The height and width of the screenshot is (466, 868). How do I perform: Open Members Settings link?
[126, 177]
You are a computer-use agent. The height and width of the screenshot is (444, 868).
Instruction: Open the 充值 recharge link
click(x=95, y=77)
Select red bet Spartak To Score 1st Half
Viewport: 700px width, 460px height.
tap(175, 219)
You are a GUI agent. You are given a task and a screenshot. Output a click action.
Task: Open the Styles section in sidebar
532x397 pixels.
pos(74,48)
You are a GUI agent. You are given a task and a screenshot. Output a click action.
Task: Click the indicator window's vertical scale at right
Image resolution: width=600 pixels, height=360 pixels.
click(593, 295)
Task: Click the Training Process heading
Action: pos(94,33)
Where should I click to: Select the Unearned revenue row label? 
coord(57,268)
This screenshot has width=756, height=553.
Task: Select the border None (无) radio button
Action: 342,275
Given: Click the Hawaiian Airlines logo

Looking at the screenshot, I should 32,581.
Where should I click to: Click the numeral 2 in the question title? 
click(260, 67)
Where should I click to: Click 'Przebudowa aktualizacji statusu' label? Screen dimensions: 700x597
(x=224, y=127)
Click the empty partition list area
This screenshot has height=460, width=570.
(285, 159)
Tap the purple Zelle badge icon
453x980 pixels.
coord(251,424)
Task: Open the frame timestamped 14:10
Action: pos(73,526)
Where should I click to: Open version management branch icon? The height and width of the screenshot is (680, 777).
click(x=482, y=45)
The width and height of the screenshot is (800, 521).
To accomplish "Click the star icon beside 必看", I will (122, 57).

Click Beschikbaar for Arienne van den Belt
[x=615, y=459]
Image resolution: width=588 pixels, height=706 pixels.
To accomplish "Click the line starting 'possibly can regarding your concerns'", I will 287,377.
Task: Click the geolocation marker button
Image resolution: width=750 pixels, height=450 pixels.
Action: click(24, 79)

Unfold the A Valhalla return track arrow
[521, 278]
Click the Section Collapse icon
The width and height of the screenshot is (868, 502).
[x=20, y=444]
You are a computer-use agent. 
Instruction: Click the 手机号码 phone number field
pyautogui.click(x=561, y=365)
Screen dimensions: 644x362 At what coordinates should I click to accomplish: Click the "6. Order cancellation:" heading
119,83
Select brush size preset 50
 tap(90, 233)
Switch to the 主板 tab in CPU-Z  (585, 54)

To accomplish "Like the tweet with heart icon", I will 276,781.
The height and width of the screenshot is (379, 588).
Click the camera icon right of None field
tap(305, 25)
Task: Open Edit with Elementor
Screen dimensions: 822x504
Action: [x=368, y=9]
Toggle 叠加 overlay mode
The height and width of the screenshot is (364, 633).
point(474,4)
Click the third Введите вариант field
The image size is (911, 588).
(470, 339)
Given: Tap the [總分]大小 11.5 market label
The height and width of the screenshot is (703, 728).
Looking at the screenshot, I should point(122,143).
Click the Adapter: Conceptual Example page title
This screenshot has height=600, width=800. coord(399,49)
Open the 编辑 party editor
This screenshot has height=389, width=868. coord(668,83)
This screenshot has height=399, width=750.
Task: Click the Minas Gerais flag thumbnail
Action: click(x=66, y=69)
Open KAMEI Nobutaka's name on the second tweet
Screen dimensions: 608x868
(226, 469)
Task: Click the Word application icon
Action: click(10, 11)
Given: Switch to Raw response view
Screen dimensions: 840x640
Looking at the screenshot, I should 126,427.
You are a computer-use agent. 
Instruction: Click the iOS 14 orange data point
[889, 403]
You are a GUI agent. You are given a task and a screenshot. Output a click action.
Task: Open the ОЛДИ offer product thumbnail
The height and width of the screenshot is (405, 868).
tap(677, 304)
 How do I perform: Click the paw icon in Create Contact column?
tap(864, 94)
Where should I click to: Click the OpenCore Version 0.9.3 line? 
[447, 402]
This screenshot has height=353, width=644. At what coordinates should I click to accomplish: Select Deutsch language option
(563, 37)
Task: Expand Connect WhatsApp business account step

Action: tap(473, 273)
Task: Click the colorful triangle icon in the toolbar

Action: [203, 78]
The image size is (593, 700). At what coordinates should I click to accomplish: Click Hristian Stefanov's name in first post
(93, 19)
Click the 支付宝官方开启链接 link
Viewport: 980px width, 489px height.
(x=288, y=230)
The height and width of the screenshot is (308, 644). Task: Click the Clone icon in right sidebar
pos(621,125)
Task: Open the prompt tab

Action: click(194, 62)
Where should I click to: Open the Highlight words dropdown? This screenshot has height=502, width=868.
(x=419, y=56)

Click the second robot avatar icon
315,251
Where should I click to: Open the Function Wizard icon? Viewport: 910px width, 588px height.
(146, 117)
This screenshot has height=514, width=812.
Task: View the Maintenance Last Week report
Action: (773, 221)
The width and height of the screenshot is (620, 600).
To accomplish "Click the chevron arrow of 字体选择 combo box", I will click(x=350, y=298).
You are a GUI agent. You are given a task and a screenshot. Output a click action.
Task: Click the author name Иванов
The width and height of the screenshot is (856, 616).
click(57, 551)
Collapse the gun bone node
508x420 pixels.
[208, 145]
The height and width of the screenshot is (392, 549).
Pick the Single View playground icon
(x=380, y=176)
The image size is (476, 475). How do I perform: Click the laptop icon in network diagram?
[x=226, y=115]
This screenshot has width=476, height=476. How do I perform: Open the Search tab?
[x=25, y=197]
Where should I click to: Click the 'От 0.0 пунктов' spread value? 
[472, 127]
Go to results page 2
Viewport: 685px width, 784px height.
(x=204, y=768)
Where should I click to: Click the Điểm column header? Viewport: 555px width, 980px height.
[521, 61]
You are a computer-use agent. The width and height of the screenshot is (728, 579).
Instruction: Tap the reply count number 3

PROBLEM REQUIREMENTS. Transcribe all entries word for word.

RESULT OF THE EXERCISE.
The height and width of the screenshot is (466, 868). How do I perform: Open Members Settings link?
[126, 177]
You are a computer-use agent. The height and width of the screenshot is (444, 868).
Instruction: Open the 充值 recharge link
click(x=95, y=77)
Select red bet Spartak To Score 1st Half
Viewport: 700px width, 460px height.
tap(175, 219)
You are a GUI agent. You are given a task and a screenshot. Output a click action.
Task: Open the Styles section in sidebar
532x397 pixels.
pos(74,48)
You are a GUI agent. You are given a task and a screenshot. Output a click action.
Task: Click the indicator window's vertical scale at right
Image resolution: width=600 pixels, height=360 pixels.
click(593, 295)
Task: Click the Training Process heading
Action: pos(94,33)
Where should I click to: Select the Unearned revenue row label? 
coord(57,268)
This screenshot has width=756, height=553.
Task: Select the border None (无) radio button
Action: 342,275
Given: Click the Hawaiian Airlines logo

Looking at the screenshot, I should 32,581.
Where should I click to: Click the numeral 2 in the question title? 
click(260, 67)
Where should I click to: Click 'Przebudowa aktualizacji statusu' label? Screen dimensions: 700x597
(x=224, y=127)
Click the empty partition list area
This screenshot has height=460, width=570.
(285, 159)
Tap the purple Zelle badge icon
453x980 pixels.
coord(251,424)
Task: Open the frame timestamped 14:10
Action: pos(73,526)
Where should I click to: Open version management branch icon? The height and width of the screenshot is (680, 777).
click(x=482, y=45)
The width and height of the screenshot is (800, 521).
To accomplish "Click the star icon beside 必看", I will (122, 57).

Click Beschikbaar for Arienne van den Belt
[x=615, y=459]
Image resolution: width=588 pixels, height=706 pixels.
To accomplish "Click the line starting 'possibly can regarding your concerns'", I will 287,377.
Task: Click the geolocation marker button
Image resolution: width=750 pixels, height=450 pixels.
Action: click(24, 79)

Unfold the A Valhalla return track arrow
[521, 278]
Click the Section Collapse icon
The width and height of the screenshot is (868, 502).
[x=20, y=444]
You are a computer-use agent. 
Instruction: Click the 手机号码 phone number field
pyautogui.click(x=561, y=365)
Screen dimensions: 644x362 At what coordinates should I click to accomplish: Click the "6. Order cancellation:" heading
119,83
Select brush size preset 50
 tap(90, 233)
Switch to the 主板 tab in CPU-Z  (585, 54)

To accomplish "Like the tweet with heart icon", I will 276,781.
The height and width of the screenshot is (379, 588).
Click the camera icon right of None field
tap(305, 25)
Task: Open Edit with Elementor
Screen dimensions: 822x504
Action: [x=368, y=9]
Toggle 叠加 overlay mode
The height and width of the screenshot is (364, 633).
point(474,4)
Click the third Введите вариант field
The image size is (911, 588).
(470, 339)
Given: Tap the [總分]大小 11.5 market label
The height and width of the screenshot is (703, 728).
Looking at the screenshot, I should point(122,143).
Click the Adapter: Conceptual Example page title
This screenshot has height=600, width=800. coord(399,49)
Open the 编辑 party editor
This screenshot has height=389, width=868. coord(668,83)
This screenshot has height=399, width=750.
Task: Click the Minas Gerais flag thumbnail
Action: click(x=66, y=69)
Open KAMEI Nobutaka's name on the second tweet
Screen dimensions: 608x868
(226, 469)
Task: Click the Word application icon
Action: click(10, 11)
Given: Switch to Raw response view
Screen dimensions: 840x640
Looking at the screenshot, I should 126,427.
You are a computer-use agent. 
Instruction: Click the iOS 14 orange data point
[889, 403]
You are a GUI agent. You are given a task and a screenshot. Output a click action.
Task: Open the ОЛДИ offer product thumbnail
The height and width of the screenshot is (405, 868).
tap(677, 304)
 How do I perform: Click the paw icon in Create Contact column?
tap(864, 94)
Where should I click to: Click the OpenCore Version 0.9.3 line? 
[447, 402]
This screenshot has height=353, width=644. At what coordinates should I click to accomplish: Select Deutsch language option
(563, 37)
Task: Expand Connect WhatsApp business account step

Action: tap(473, 273)
Task: Click the colorful triangle icon in the toolbar

Action: [203, 78]
The image size is (593, 700). At what coordinates should I click to accomplish: Click Hristian Stefanov's name in first post
(93, 19)
Click the 支付宝官方开启链接 link
Viewport: 980px width, 489px height.
(x=288, y=230)
The height and width of the screenshot is (308, 644). Task: Click the Clone icon in right sidebar
pos(621,125)
Task: Open the prompt tab

Action: click(194, 62)
Where should I click to: Open the Highlight words dropdown? This screenshot has height=502, width=868.
(x=419, y=56)

Click the second robot avatar icon
315,251
Where should I click to: Open the Function Wizard icon? Viewport: 910px width, 588px height.
(146, 117)
This screenshot has height=514, width=812.
Task: View the Maintenance Last Week report
Action: (773, 221)
The width and height of the screenshot is (620, 600).
To accomplish "Click the chevron arrow of 字体选择 combo box", I will click(x=350, y=298).
You are a GUI agent. You are given a task and a screenshot. Output a click action.
Task: Click the author name Иванов
The width and height of the screenshot is (856, 616).
click(57, 551)
Collapse the gun bone node
508x420 pixels.
[208, 145]
The height and width of the screenshot is (392, 549).
Pick the Single View playground icon
(x=380, y=176)
The image size is (476, 475). How do I perform: Click the laptop icon in network diagram?
[x=226, y=115]
This screenshot has width=476, height=476. How do I perform: Open the Search tab?
[x=25, y=197]
Where should I click to: Click the 'От 0.0 пунктов' spread value? 
[472, 127]
Go to results page 2
Viewport: 685px width, 784px height.
(x=204, y=768)
Where should I click to: Click the Điểm column header? Viewport: 555px width, 980px height.
[521, 61]
You are a computer-use agent. The width and height of the screenshot is (728, 579).
Instruction: Tap the reply count number 3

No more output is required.